START SOURCE MATERIAL

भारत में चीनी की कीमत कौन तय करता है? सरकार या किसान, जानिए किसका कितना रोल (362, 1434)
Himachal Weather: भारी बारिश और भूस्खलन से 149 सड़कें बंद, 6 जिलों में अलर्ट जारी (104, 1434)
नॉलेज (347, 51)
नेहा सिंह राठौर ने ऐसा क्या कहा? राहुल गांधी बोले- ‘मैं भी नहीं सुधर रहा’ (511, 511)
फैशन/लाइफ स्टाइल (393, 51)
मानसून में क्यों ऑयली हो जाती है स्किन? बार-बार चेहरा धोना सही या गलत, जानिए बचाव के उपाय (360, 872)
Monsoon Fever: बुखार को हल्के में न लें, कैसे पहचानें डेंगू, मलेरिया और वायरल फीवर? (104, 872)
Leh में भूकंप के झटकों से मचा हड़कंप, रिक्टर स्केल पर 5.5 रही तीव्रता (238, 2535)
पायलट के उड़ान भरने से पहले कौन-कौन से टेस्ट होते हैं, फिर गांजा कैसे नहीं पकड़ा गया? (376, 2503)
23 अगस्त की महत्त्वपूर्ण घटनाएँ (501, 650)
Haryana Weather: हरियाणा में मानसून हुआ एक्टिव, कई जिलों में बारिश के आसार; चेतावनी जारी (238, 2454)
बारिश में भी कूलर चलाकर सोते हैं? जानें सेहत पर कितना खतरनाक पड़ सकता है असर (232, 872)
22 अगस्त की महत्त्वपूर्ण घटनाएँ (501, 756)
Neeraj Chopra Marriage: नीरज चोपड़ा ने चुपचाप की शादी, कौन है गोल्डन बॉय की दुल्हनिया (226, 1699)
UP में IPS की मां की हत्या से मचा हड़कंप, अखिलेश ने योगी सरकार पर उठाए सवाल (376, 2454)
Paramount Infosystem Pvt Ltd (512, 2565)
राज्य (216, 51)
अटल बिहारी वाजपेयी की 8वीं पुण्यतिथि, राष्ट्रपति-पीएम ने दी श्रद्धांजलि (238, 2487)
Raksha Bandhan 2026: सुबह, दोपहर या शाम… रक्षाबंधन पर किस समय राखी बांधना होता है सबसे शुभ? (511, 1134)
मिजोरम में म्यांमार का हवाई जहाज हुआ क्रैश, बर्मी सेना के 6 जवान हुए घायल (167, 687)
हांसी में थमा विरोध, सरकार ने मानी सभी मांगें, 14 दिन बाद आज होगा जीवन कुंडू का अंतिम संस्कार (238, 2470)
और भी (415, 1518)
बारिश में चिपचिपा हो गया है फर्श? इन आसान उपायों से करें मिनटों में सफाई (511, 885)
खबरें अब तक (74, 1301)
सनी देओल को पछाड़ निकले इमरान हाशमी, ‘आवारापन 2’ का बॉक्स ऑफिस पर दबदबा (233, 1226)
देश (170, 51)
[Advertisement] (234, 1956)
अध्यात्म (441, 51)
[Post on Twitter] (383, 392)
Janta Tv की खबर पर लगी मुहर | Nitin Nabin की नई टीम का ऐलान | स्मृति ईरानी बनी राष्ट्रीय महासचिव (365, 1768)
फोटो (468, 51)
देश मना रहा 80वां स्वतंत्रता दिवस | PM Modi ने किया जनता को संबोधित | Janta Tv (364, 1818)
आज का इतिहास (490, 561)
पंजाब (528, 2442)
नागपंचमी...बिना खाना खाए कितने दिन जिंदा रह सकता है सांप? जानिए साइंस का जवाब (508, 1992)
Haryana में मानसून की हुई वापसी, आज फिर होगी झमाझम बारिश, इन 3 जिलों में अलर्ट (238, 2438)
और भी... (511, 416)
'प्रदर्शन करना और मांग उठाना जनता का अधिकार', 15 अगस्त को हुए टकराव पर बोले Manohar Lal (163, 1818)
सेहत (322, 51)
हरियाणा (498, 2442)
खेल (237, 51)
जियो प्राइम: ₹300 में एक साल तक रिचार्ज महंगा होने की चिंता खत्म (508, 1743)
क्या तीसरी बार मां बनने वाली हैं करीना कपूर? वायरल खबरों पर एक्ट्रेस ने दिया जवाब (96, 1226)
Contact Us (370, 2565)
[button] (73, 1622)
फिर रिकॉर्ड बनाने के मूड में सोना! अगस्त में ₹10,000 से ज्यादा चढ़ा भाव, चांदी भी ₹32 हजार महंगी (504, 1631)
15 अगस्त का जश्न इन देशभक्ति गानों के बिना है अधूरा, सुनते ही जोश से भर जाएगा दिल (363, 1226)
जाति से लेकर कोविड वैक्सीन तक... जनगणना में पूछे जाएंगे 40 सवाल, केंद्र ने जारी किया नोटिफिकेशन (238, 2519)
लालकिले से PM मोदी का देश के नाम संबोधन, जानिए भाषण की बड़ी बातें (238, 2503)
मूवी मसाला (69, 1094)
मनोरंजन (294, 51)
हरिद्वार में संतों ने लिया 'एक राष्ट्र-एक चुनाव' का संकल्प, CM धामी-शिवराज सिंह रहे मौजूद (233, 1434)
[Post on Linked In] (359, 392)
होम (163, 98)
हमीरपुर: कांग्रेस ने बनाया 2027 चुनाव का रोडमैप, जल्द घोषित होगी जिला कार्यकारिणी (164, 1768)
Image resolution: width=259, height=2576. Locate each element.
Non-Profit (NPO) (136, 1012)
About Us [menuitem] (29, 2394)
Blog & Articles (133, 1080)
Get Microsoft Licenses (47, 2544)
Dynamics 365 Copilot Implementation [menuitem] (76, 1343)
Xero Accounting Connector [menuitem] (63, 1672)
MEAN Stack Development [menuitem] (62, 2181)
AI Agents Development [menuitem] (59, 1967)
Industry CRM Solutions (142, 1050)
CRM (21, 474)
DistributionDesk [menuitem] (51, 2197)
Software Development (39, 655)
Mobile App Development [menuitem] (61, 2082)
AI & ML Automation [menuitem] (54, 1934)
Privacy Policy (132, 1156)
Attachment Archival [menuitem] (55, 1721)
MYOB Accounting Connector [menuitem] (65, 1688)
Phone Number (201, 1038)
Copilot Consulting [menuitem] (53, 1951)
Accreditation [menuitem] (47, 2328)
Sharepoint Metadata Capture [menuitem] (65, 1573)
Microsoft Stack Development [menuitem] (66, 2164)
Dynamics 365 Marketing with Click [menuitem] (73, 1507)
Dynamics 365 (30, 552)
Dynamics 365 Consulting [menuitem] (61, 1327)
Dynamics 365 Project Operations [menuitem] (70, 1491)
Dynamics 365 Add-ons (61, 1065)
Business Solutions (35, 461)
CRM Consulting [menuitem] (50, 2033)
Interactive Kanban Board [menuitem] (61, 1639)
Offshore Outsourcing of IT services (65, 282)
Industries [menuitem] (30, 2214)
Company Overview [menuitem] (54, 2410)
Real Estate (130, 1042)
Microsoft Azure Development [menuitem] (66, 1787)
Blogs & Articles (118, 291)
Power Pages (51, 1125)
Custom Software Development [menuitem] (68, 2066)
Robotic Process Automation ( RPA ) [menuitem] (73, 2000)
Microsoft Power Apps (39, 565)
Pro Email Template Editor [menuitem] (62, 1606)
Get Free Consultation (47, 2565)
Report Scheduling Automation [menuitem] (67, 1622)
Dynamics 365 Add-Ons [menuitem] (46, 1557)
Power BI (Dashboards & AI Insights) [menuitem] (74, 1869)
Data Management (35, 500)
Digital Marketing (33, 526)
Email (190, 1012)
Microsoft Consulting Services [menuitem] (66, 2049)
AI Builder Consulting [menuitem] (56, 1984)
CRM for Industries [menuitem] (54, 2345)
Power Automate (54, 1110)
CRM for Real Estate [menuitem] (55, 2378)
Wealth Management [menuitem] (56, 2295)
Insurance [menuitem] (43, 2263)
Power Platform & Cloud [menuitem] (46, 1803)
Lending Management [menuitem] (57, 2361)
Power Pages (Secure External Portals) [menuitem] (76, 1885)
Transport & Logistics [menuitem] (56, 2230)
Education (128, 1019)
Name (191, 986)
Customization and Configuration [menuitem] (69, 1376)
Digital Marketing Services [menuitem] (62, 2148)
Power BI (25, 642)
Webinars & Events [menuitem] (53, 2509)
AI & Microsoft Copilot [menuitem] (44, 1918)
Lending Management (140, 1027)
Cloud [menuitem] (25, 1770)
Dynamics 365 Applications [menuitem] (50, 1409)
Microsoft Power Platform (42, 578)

END SOURCE MATERIAL

WHAT YOU SHOULD DO:
The only acceptable answer is a number: how many lines of the listing contain the word "Janta".

TASK ANSWER:
2